RECORD EXTRACTS:

Start of Block

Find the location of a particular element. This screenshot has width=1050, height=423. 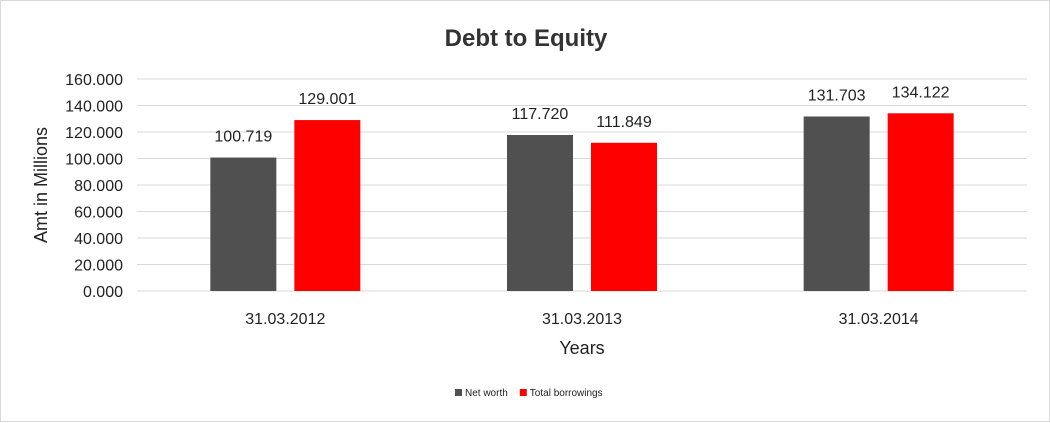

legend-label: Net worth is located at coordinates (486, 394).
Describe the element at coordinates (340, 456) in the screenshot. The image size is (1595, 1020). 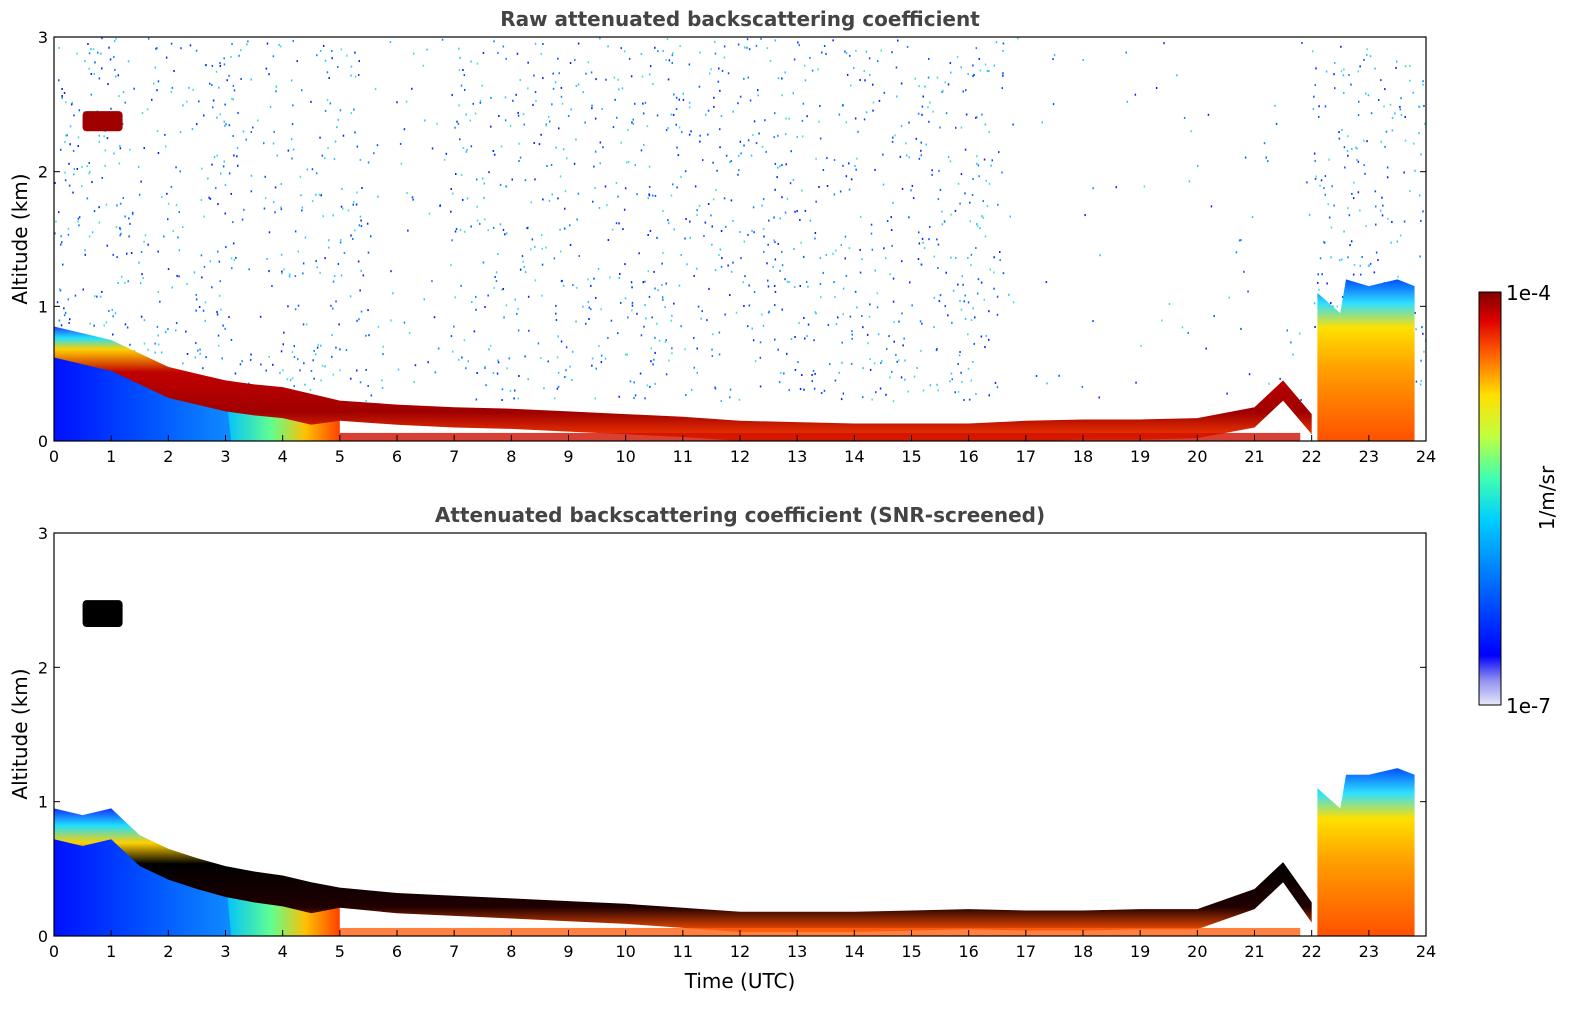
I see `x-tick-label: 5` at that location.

End of Block
Start of Block

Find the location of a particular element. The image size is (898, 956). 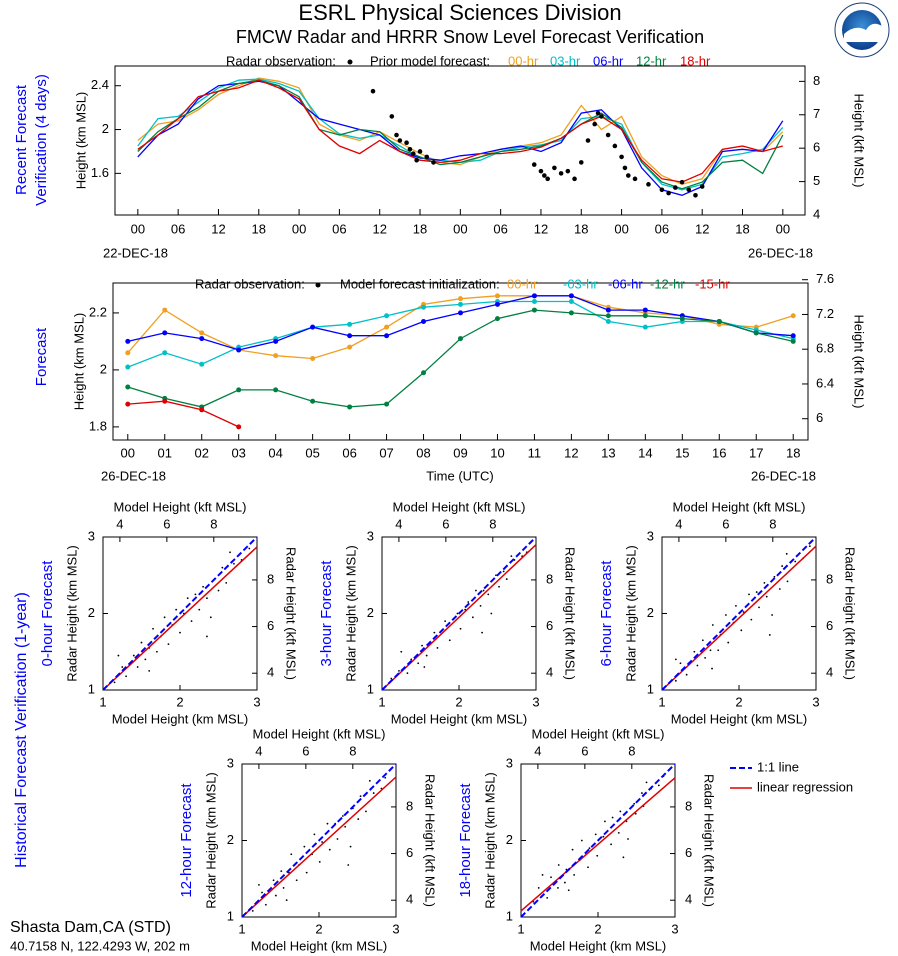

End of Block
Start of Block

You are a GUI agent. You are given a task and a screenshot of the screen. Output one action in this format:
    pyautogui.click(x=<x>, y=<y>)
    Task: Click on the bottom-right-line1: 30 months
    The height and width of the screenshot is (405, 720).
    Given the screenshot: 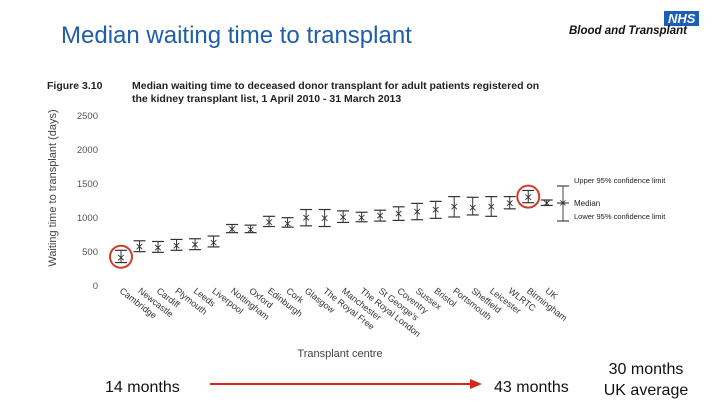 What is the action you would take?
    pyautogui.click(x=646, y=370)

End of Block

JOB ITEM:
Can you quote the material above word for word, from the line containing "Find the location of a particular element. This" up to and including the line containing "legend-label: Net worth", leaving the pictures out?

THE COMPLETED TASK:
Find the location of a particular element. This screenshot has width=1050, height=423. 

legend-label: Net worth is located at coordinates (486, 394).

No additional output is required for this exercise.